Qualcomm is reportedly in early discussions to provide custom chip design services for ByteDance, a move that could help the company expand beyond its long established smartphone business. The talks are not confirmed as a final agreement, but they point to Qualcomm’s growing interest in building tailored silicon for major technology companies.
The reported project could involve chip designs based on technology from Alphawave Semi, a company Qualcomm acquired last year. Details remain limited, but the plans are said to include specialized processing hardware and could move toward production before the end of 2026.
If the discussions lead to a formal deal, ByteDance could become an early customer for Qualcomm’s custom silicon services. That would give Qualcomm a new way to earn revenue from AI and data center customers instead of relying mainly on Snapdragon processors for phones.
Qualcomm Is Looking for New Growth Beyond Mobile Chips
Qualcomm remains one of the largest mobile chip companies in the world, but it has spent recent years broadening its product strategy. Its Snapdragon X platform brought the company into Windows PCs, while the Dragonfly roadmap shows a larger push into AI accelerators, data center CPUs, networking, memory technology, and custom silicon.
Custom chip design is becoming more important because major cloud companies and AI firms want hardware designed around their own workloads. Instead of buying standard processors from NVIDIA, AMD, Intel, or Qualcomm, some companies are developing chips for specific AI models, data center services, or power targets.
| Qualcomm Expansion Area | Main Goal |
|---|---|
| Snapdragon X | Windows laptops and AI PCs |
| Dragonfly AI accelerators | Large scale AI inference |
| Dragonfly C1000 CPU | Data center and agentic AI workloads |
| HBC memory technology | Higher capacity and better memory efficiency |
| Custom chip services | Specialized chips for large technology customers |
| Modular acquisition | More flexible software and compute support |
For Qualcomm, offering design services could be a valuable addition to selling its own branded processors. It gives the company a chance to work with customers that want custom hardware but do not have the resources to develop every part of a chip internally.
ByteDance Could Be an Important Early Customer
ByteDance operates large scale online services and has growing AI ambitions, making custom silicon a logical area to explore. A dedicated chip could potentially be designed for recommendation systems, AI inference, video processing, or internal cloud workloads.

The reported talks are still at an early stage, so there is no guarantee that a product will reach production. Any project involving a United States company and a major Chinese technology firm could also face regulatory, supply chain, and export control challenges.
That uncertainty makes it too early to treat the project as a confirmed product announcement. Still, the report highlights that demand for custom chips is rising across the industry.

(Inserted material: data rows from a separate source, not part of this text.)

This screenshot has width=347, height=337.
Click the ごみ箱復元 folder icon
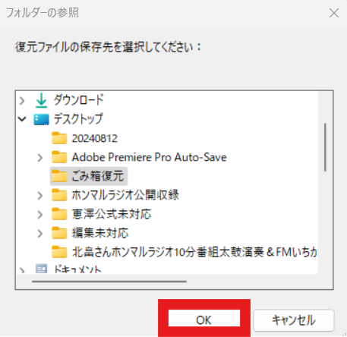(59, 176)
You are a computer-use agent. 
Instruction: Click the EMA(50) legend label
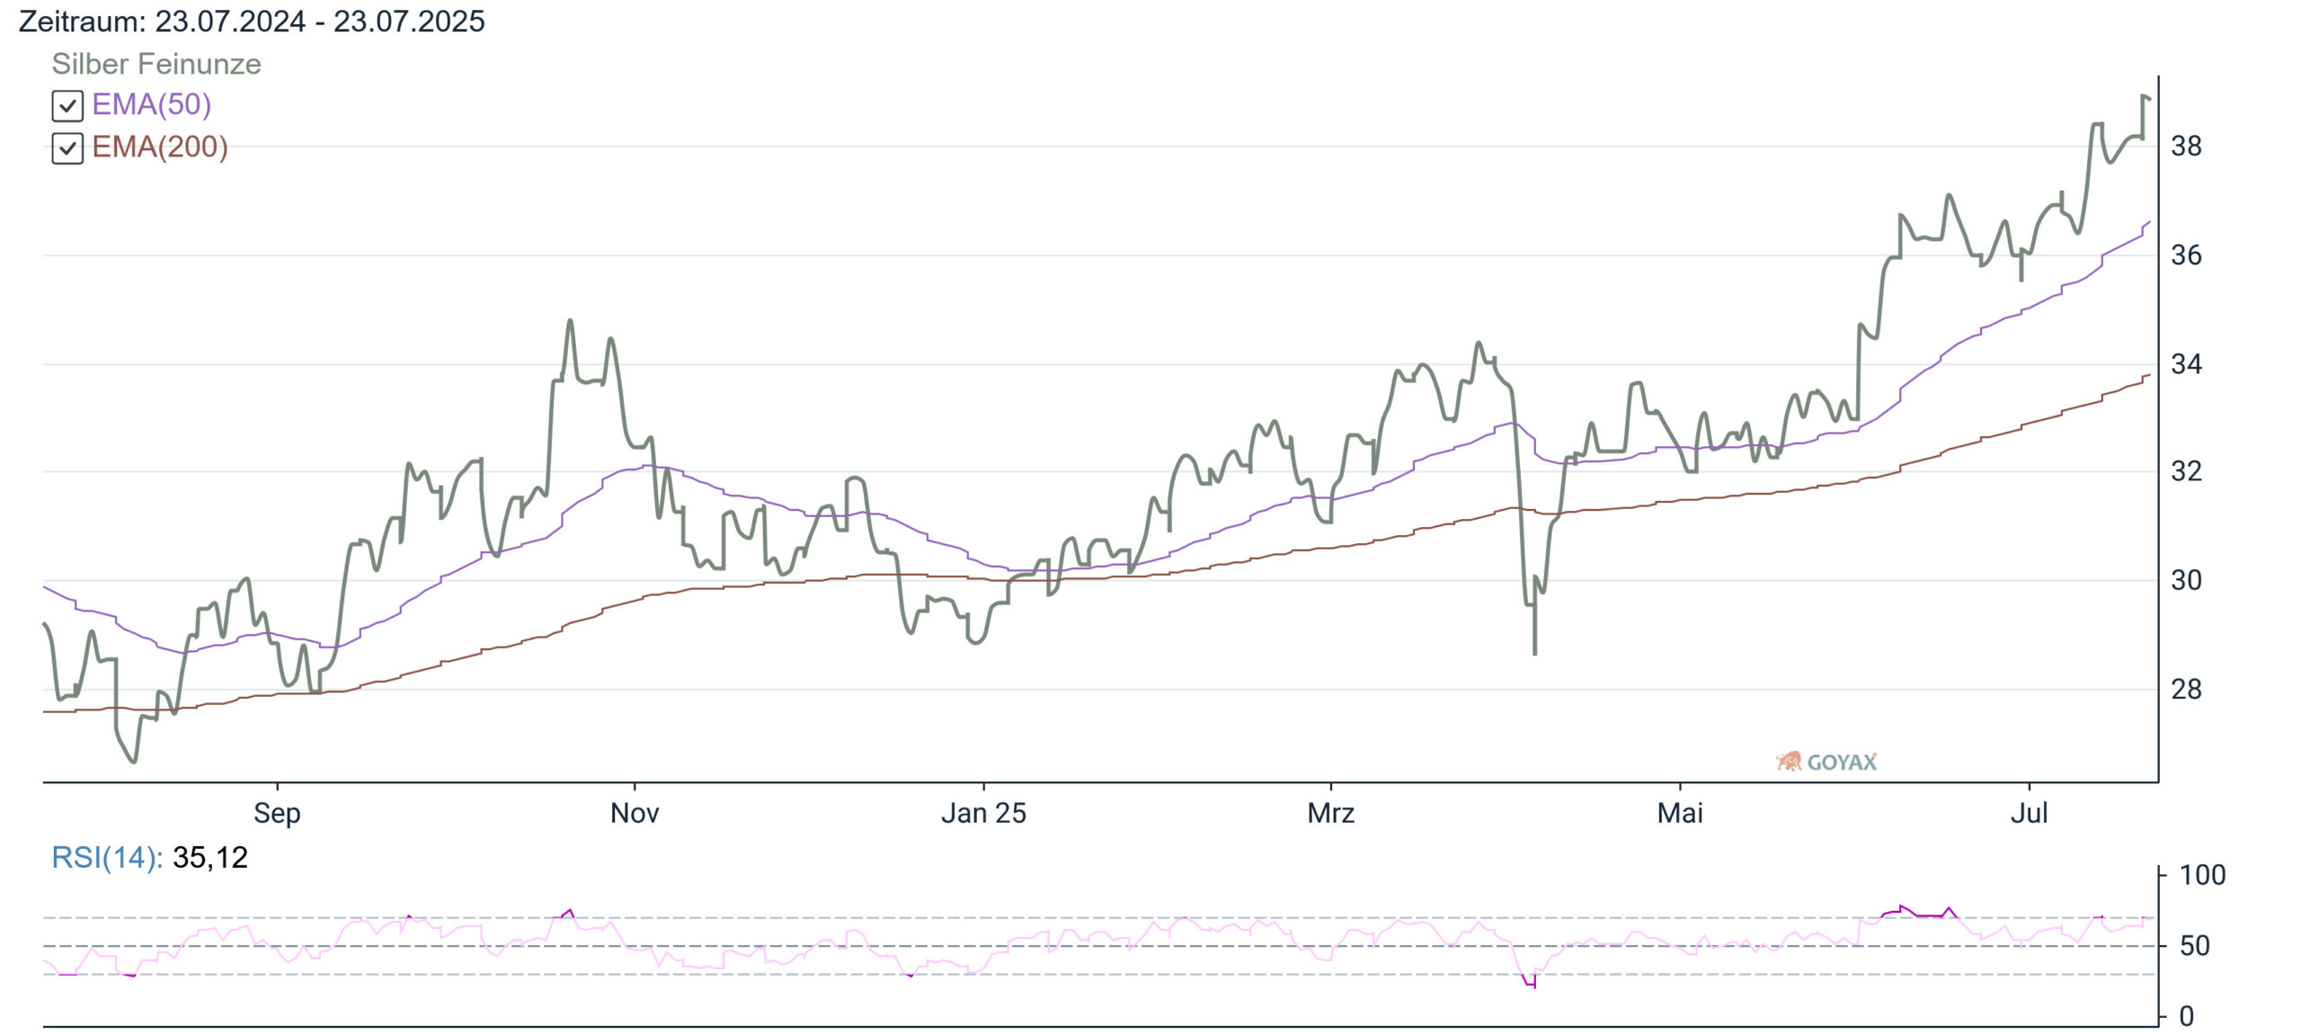tap(152, 105)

Qualcomm Acquires Modular to Strengthen Its Compute Strategy
Qualcomm has also announced the acquisition of Modular, a company working on a unified compute platform intended to make software more flexible across different processor types.
The acquisition could support Qualcomm’s broader data center plans by helping developers use AI workloads across hardware without being locked into one processor architecture. This matters as the company prepares future Dragonfly products that combine CPUs, accelerators, memory, networking, and custom silicon.
Qualcomm’s strategy is becoming much wider than smartphones. The company now wants to compete in AI infrastructure, cloud computing, PCs, and custom silicon design.
Whether the ByteDance talks become a finished agreement remains unclear. But the reported discussions and the Modular acquisition both show Qualcomm is trying to build a larger role in the next generation of AI hardware.